SEEKONK, Mass. (WWLP) – Push to start ignitions are now the norm in cars, but safety advocates are warning these come with the potential danger of a rollaway crash. The 22News I-Team got a first hand look at how a rollaway crash could happen. A rollaway crash usually happens when a driver thinks the car is in park and either they or a passenger exits the vehicle and it starts to roll away. In 2008, push-to-start was standard on 11 percent of the vehicles sold in the U.S. By 2018, it was standard on 62 percent of vehicles sold. “You have about one second to alert this driver to this impending hazard before they step out of the vehicle,” explained Sean Kane, the president of Safety Research & Strategies, Inc. The National Highway Traffic Safety Administration said there are about 142 deaths and 2,000 people injured in rollaway crashes each year throughout the country. According to Springfield Police Department spokesman Ryan Walsh, back in 2019, a woman that didn’t have her car in park on Whiting Street and she went to get groceries out of the trunk. The car was still in reverse. She wasn’t able to get out of the way in time and was hurt in a rollaway crash, but did survive. Her car had push-to-start ignition. “When that happens, your brain is thinking ‘okay the car’s not moving, I’m getting out, I’ve got my key, what could be wrong?” Kane said. He told the 22News I-Team the keyless ignition can be confusing for people. “We’re human, we make mistakes,” Kane said. “We get into situations where you could lose precise awareness of a lot of things.”

Safety Features

Kane said manufacturers need to install technology that puts a car into park automatically if a driver exits a vehicle. Some cars have this feature already, but many do not. Massachusetts Senator Ed Markey has been pushing for legislation to force the auto industry to add safety features for years with the “Park It Act.” This would require all car manufacturers to install technology to prevent these rollaway accidents. In a statement to the 22News I-Team Markey said, “The DOT must ensure that novel transportation technologies help eradicate the auto safety challenges of the 20th century, not pose additional dangers in the 21st century. With deaths attributable to keyless ignitions mounting, it’s time to set safety standards to prevent carbon monoxide poisoning and vehicle rollaways. That’s why I cosponsored the PARK IT Act and why I’m proud that a version of this legislation was included in the bipartisan infrastructure bill that passed the Senate earlier this year.

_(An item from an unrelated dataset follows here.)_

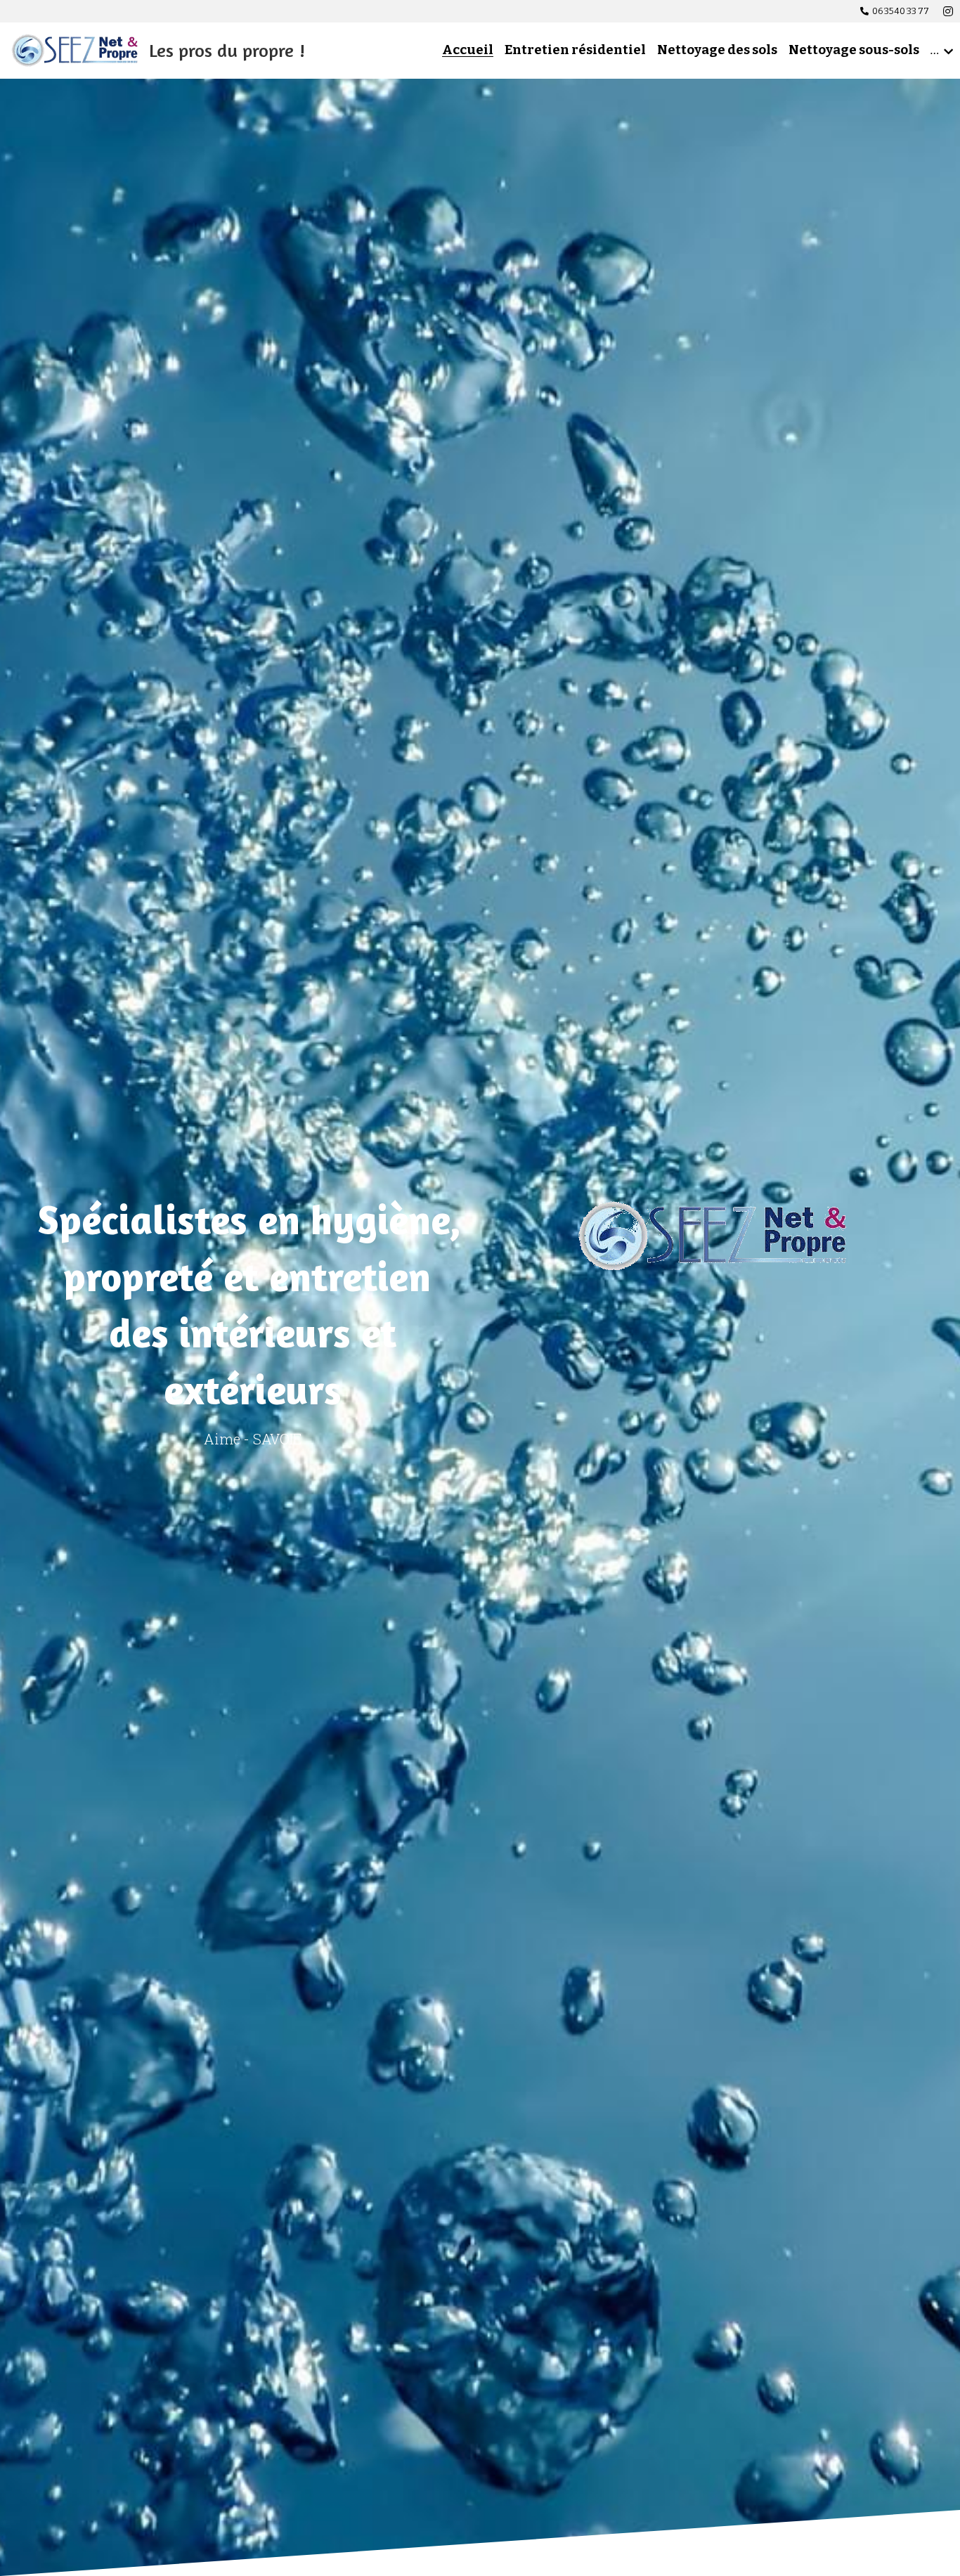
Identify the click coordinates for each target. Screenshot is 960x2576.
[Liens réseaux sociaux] (948, 11)
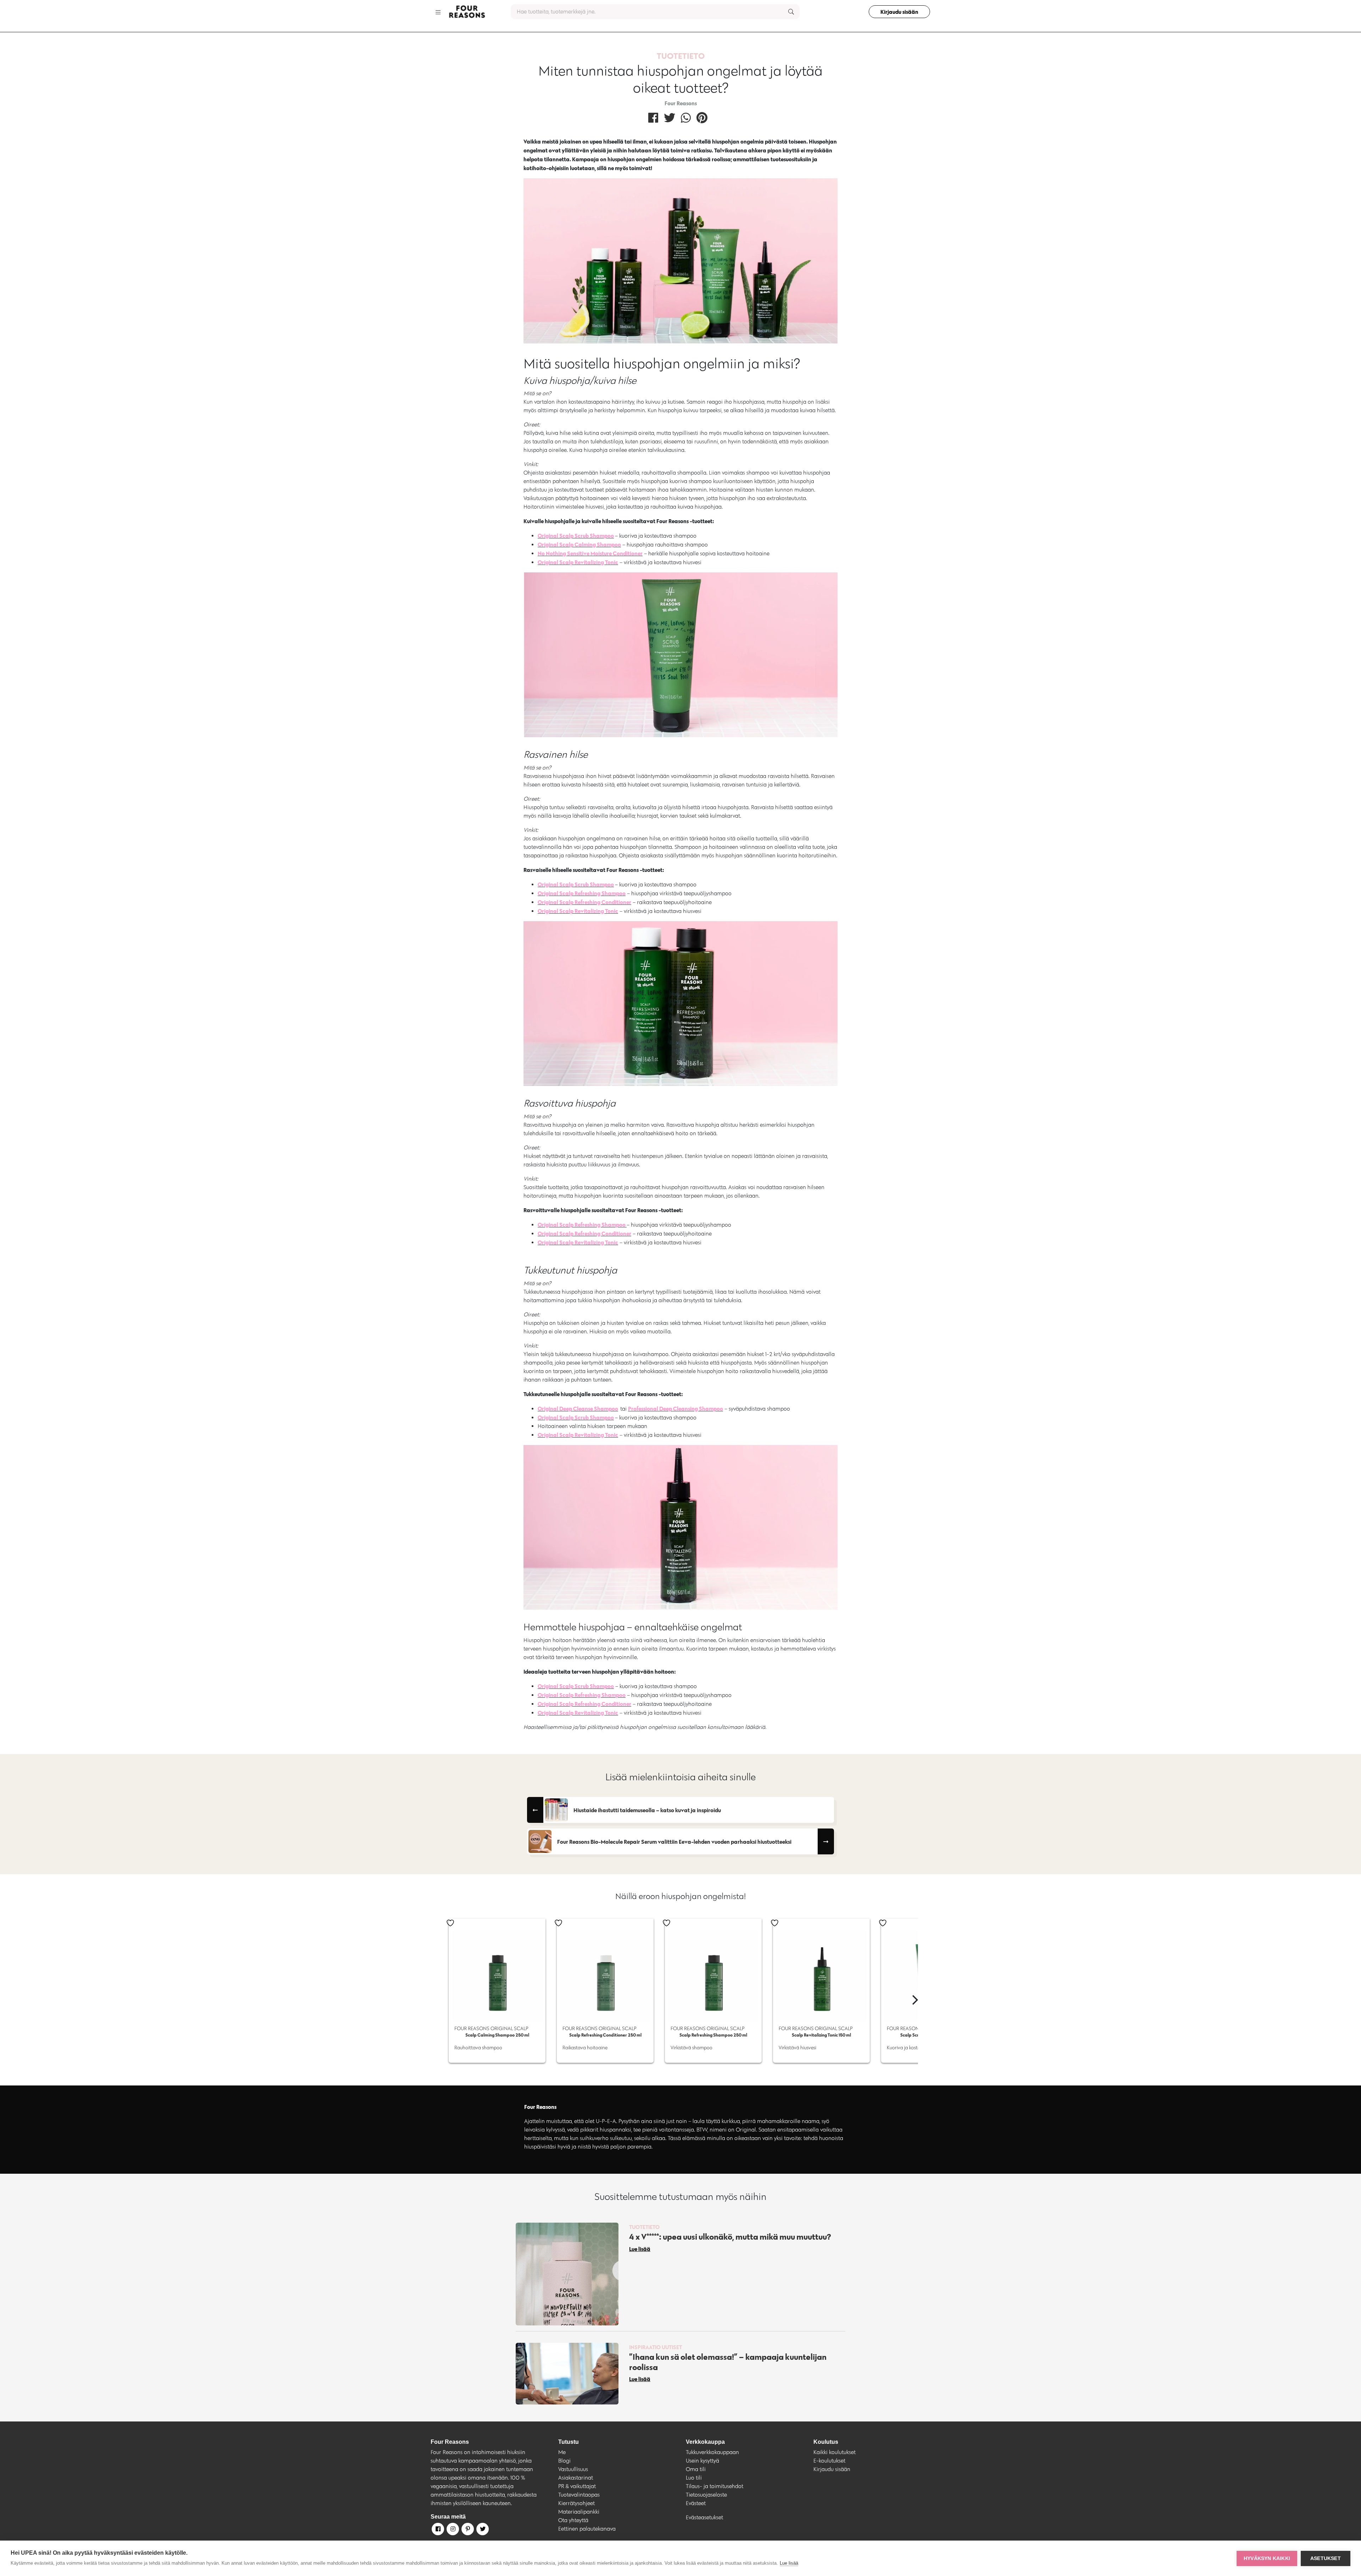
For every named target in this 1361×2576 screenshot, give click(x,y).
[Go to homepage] (466, 12)
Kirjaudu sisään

I am committed to advancing this full legislation and ending these preventable tragedies.” Kane explained that safety technology is already in most cars. “Modern vehicles today have virtually every piece of equipment already on them to prevent the very hazard that’s been created by all these kinds of things. Yet, it’s not being used consistently to protect drivers,” he said. “Most modern cars already have all of the hardware and all of the sensors to prevent the rollaways that are occurring. They simply need to add some small pieces of software to make that work.” The NHTSA said “NHTSA continues to monitor keyless ignition systems, including automatic shutoffs and vehicle rollaway. A number of vehicle manufacturers now include auto shutoff systems in their vehicles, and NHTSA is evaluating those safety features to inform future actions.” The NHTSA urges vehicle owners to report any potential defect online or by calling 1-888-327-4236. In 2019, Toyota announced plans to add automatic engine shut off and automatic park features to most Model Year 2020 vehicles.


Infrastructure Bill

There is a second proponent to the Park It Act that has made it into the bi-partisan Infrastructure Bill. It would mandate that the NHTSA put in place a regulation to have automatic engine shut down. This would prevent carbon monoxide poisoning by automatically turning off a car left unintentionally running for an extended period of time. As for rollaway crash legislation in the Infrastructure Bill, the NHTSA must study the feasibility of rollaway prevention measures and report back to Congress within one year.